Task details:
Rewrite the rows below as a numbered list with one line per item, skipping any blank lines, and leave the pictures out.
------------------------
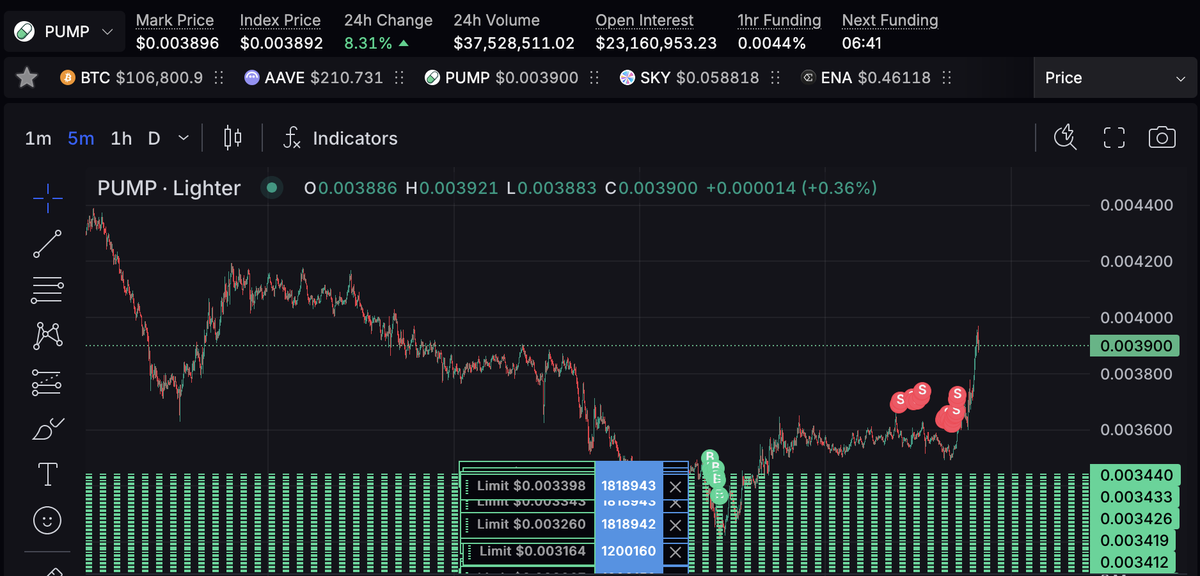Select the brush drawing tool
The width and height of the screenshot is (1200, 576).
tap(47, 429)
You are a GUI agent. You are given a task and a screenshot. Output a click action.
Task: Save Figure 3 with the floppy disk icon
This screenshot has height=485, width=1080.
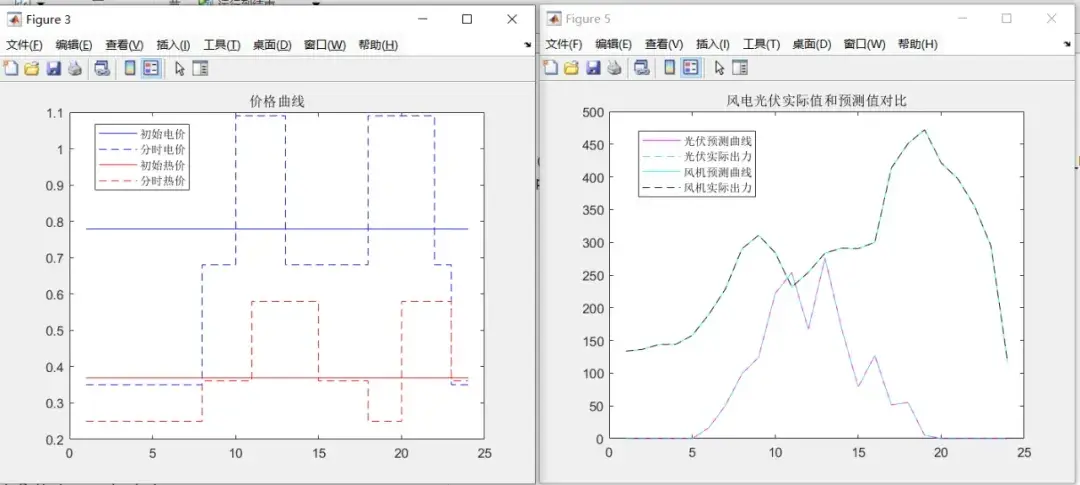click(54, 68)
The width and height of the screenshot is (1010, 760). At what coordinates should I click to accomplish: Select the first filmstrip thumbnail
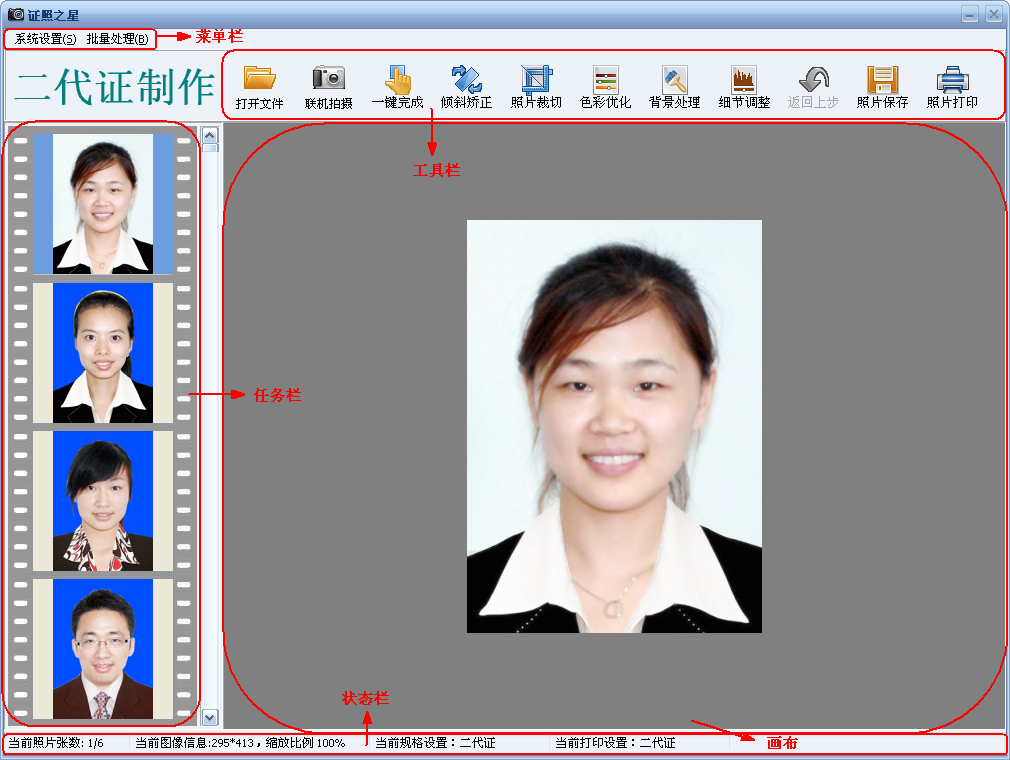[103, 203]
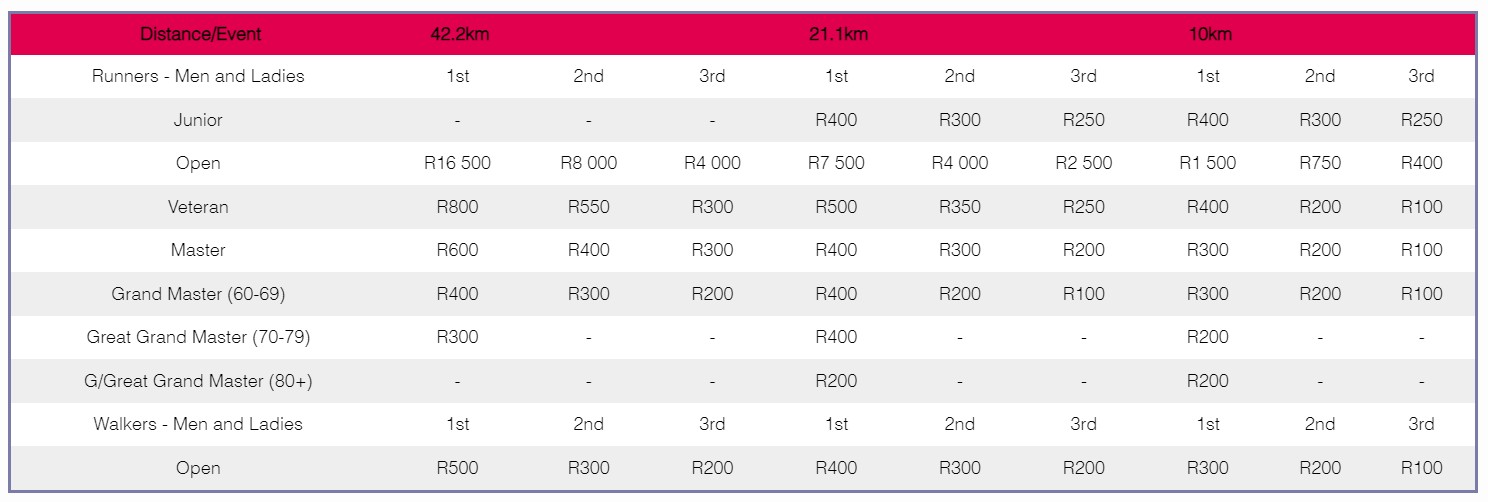The image size is (1488, 502).
Task: Select the R2 500 prize amount
Action: [1084, 163]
------------------------
Finished exercise:
1. Select the brush drawing tool
2. The width and height of the screenshot is (1200, 576).
3. tap(47, 429)
4. You are a GUI agent. You are given a task and a screenshot. Output a click action.
5. Task: Save Figure 3 with the floppy disk icon
6. This screenshot has height=485, width=1080.
7. click(54, 68)
8. The width and height of the screenshot is (1010, 760). At what coordinates should I click to accomplish: Select the first filmstrip thumbnail
9. [103, 203]
10. The image size is (1488, 502).
11. Task: Select the R2 500 prize amount
12. Action: [1084, 163]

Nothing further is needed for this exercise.